2022 British Grand Prix

At lights out, Max Verstappen blasted past pole-sitter Carlos Sainz to lead, as a very racy Lewis Hamilton moved up to third place in front of Leclerc and Alonso.

As the pack approached the 160mph Abbey first turn, rookie Alfa Romeo driver Zhou Guanyu, who had started ninth, was

 sandwiched between Pierre Gasly’s AlphaTauri on his left and George Russell’s Mercedes on the right.

Trapped

In that instant, the Alfa flipped upside down onto the pavement before sliding on the Halo bar into the run-off area at Abbey at high speed.

The Alfa dug into the gravel, flipping up and over the tyre barrier to be finally trapped by debris fencing. Its last act was dropping into the gap between the fence and the wall. It took several minutes for Zhou to remove him safely. Amazingly he was unharmed.

At that exact moment, Sebastian Vettel ran into the back of Alex Albon, pushing the Williams driver into the inside barrier.

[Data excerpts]

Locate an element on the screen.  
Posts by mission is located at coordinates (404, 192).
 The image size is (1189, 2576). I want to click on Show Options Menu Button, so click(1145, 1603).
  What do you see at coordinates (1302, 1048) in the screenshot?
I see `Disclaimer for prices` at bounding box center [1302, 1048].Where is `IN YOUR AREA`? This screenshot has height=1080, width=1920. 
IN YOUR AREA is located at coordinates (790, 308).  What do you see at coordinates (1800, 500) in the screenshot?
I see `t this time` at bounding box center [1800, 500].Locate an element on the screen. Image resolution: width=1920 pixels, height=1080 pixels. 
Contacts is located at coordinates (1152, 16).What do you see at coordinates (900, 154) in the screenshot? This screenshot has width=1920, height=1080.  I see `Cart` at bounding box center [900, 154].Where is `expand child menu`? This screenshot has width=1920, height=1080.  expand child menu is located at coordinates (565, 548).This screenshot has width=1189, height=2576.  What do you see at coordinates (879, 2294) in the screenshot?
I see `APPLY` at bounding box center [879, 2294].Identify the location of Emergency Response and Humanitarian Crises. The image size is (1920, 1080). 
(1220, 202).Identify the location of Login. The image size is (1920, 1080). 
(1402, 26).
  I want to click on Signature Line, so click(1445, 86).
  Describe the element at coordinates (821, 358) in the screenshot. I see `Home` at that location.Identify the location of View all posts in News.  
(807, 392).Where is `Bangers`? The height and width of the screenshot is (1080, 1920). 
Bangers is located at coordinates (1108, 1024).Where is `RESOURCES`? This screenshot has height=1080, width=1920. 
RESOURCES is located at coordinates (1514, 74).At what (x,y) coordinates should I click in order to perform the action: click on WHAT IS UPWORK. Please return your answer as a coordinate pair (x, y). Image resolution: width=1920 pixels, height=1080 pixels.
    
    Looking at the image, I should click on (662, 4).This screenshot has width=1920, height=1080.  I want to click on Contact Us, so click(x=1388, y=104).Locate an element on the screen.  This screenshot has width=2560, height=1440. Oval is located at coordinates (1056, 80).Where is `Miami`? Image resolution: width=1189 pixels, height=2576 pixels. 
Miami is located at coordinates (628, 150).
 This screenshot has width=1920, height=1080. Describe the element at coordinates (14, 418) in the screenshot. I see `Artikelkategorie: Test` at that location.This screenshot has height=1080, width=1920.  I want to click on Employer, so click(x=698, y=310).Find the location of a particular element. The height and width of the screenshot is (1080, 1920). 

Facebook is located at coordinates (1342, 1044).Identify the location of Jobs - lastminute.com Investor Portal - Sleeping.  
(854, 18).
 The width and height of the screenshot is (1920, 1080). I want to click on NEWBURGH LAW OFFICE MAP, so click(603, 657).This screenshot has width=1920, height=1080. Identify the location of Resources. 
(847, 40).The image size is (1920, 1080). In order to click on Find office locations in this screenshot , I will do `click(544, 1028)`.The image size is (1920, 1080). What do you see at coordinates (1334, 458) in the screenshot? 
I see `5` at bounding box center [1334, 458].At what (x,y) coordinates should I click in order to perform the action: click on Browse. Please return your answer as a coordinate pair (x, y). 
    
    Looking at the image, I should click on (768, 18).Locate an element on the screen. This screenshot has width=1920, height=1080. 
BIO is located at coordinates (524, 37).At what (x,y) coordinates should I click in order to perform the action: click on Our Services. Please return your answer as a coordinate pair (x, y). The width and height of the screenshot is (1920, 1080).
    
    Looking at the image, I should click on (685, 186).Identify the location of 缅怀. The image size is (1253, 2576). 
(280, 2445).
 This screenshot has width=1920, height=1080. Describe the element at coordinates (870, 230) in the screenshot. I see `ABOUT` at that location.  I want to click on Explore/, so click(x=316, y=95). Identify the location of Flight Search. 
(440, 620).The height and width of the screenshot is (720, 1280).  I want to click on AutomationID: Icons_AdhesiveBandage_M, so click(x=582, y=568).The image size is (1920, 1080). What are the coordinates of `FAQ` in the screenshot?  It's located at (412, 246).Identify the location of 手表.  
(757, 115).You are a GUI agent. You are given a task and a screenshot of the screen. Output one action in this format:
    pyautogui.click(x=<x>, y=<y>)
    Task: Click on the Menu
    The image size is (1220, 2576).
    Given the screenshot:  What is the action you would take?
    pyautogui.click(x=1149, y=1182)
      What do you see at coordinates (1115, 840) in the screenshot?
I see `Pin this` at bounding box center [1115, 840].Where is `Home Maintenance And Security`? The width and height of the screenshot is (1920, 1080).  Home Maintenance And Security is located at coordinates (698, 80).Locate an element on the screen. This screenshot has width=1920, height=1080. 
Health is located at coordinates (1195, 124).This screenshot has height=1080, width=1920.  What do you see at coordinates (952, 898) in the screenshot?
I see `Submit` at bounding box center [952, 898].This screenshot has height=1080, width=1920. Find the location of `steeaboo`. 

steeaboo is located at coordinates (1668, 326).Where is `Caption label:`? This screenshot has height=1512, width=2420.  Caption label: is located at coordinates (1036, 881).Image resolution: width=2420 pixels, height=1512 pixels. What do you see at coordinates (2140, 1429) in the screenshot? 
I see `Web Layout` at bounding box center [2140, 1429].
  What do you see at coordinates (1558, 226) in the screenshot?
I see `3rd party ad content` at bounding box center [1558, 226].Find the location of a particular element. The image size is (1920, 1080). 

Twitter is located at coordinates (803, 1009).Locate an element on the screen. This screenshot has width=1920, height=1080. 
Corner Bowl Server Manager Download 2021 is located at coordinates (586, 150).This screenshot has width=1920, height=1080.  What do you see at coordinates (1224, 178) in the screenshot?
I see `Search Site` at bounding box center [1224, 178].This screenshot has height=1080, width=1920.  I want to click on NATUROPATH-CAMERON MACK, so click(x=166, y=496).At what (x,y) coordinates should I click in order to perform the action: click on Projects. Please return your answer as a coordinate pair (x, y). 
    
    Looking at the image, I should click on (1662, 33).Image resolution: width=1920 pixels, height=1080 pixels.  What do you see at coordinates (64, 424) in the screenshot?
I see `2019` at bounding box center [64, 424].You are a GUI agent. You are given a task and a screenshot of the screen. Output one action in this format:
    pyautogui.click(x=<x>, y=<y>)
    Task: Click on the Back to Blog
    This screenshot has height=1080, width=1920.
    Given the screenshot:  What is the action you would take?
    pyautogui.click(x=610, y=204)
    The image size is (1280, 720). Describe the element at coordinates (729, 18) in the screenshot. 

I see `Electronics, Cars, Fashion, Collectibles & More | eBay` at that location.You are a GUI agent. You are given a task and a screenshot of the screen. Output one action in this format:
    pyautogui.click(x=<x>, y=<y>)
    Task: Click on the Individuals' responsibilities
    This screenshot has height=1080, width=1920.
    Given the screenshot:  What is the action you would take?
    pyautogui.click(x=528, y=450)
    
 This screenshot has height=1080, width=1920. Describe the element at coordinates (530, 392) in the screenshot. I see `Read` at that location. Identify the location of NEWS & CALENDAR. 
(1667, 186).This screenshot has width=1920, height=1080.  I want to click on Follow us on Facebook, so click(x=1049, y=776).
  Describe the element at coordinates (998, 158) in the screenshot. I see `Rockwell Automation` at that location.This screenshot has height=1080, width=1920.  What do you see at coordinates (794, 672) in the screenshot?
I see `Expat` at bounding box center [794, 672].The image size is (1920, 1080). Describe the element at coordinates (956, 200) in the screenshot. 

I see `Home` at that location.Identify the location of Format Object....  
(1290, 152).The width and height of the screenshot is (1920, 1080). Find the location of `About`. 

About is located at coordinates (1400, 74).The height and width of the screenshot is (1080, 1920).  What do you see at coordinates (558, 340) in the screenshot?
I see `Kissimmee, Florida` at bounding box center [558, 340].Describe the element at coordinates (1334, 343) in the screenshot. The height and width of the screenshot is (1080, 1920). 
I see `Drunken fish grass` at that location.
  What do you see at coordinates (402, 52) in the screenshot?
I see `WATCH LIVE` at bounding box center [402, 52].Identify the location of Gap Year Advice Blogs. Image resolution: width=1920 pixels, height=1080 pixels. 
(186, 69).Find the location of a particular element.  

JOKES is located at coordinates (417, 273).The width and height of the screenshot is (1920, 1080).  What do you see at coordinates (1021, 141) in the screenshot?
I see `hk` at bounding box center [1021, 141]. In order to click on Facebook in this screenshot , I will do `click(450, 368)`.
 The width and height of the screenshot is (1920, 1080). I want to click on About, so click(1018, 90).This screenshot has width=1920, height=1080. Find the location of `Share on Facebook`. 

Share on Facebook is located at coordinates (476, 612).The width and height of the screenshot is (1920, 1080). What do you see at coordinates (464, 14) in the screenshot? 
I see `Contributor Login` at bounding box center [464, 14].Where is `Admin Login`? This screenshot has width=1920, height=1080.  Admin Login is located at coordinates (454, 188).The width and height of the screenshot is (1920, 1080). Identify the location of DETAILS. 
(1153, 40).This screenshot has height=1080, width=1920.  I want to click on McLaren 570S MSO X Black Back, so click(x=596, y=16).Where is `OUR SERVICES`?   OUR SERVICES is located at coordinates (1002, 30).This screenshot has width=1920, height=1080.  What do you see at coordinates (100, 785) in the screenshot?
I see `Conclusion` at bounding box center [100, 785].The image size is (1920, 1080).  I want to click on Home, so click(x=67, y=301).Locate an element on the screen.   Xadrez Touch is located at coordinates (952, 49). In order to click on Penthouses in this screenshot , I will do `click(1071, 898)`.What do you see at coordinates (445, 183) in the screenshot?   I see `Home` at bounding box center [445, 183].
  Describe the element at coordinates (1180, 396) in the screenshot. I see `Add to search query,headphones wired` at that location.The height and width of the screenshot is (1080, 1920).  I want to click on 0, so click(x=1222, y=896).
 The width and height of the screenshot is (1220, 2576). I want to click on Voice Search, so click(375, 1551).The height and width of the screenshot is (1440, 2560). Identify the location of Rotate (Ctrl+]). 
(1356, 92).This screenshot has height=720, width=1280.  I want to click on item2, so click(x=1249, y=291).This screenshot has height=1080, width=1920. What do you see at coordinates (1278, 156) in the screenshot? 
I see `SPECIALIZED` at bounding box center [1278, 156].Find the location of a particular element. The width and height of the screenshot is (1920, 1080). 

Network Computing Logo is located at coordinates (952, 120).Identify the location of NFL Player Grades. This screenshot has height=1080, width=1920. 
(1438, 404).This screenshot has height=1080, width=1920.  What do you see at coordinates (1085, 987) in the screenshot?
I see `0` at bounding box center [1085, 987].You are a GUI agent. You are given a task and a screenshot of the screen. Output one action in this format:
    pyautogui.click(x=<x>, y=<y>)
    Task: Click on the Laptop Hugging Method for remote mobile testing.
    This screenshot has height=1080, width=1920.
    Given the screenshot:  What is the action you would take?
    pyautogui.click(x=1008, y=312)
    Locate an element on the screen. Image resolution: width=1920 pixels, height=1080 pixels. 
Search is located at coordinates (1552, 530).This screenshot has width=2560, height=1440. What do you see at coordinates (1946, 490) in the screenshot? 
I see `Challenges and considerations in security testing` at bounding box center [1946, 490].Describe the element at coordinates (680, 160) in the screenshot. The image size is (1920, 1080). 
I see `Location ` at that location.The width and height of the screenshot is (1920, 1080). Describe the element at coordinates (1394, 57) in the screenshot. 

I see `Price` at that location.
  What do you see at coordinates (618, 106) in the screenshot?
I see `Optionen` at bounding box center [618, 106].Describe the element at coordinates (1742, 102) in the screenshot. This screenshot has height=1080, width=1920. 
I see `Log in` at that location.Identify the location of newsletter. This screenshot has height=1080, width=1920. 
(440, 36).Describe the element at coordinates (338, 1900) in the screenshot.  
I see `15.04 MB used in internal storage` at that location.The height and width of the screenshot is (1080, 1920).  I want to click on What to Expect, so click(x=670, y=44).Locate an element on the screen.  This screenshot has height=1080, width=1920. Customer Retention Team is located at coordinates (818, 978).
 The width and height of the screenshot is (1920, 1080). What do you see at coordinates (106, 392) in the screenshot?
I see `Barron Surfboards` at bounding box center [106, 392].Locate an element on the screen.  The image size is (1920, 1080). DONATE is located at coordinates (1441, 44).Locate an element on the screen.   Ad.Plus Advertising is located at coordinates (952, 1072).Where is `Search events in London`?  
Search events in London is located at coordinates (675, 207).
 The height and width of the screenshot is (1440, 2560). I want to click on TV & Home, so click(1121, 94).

# Problems to solve
1: In the 2022 British Grand Prix text above, reproduce the passage starting at "The Alfa dug" and ending at "the inside barrier.".
2: Translate this sentence from the 2022 British Grand Prix text into Spanish: "At that exact moment, Sebastian Vettel ran into the back of Alex Albon, pushing the Williams driver into the inside barrier."
3: Turn the paragraph of the 2022 British Grand Prix text that begins "At lights out" into a short bulleted list that keeps its main facts.

# Replies
1:
The Alfa dug into the gravel, flipping up and over the tyre barrier to be finally trapped by debris fencing. Its last act was dropping into the gap between the fence and the wall. It took several minutes for Zhou to remove him safely. Amazingly he was unharmed.

At that exact moment, Sebastian Vettel ran into the back of Alex Albon, pushing the Williams driver into the inside barrier.

2: En ese preciso momento, Sebastian Vettel chocó contra la parte trasera de Alex Albon y empujó al piloto de Williams contra la barrera interior.

3:
- At lights out, Max Verstappen passed pole-sitter Carlos Sainz to take the lead.
- Lewis Hamilton moved up to third place.
- Leclerc and Alonso were behind Hamilton.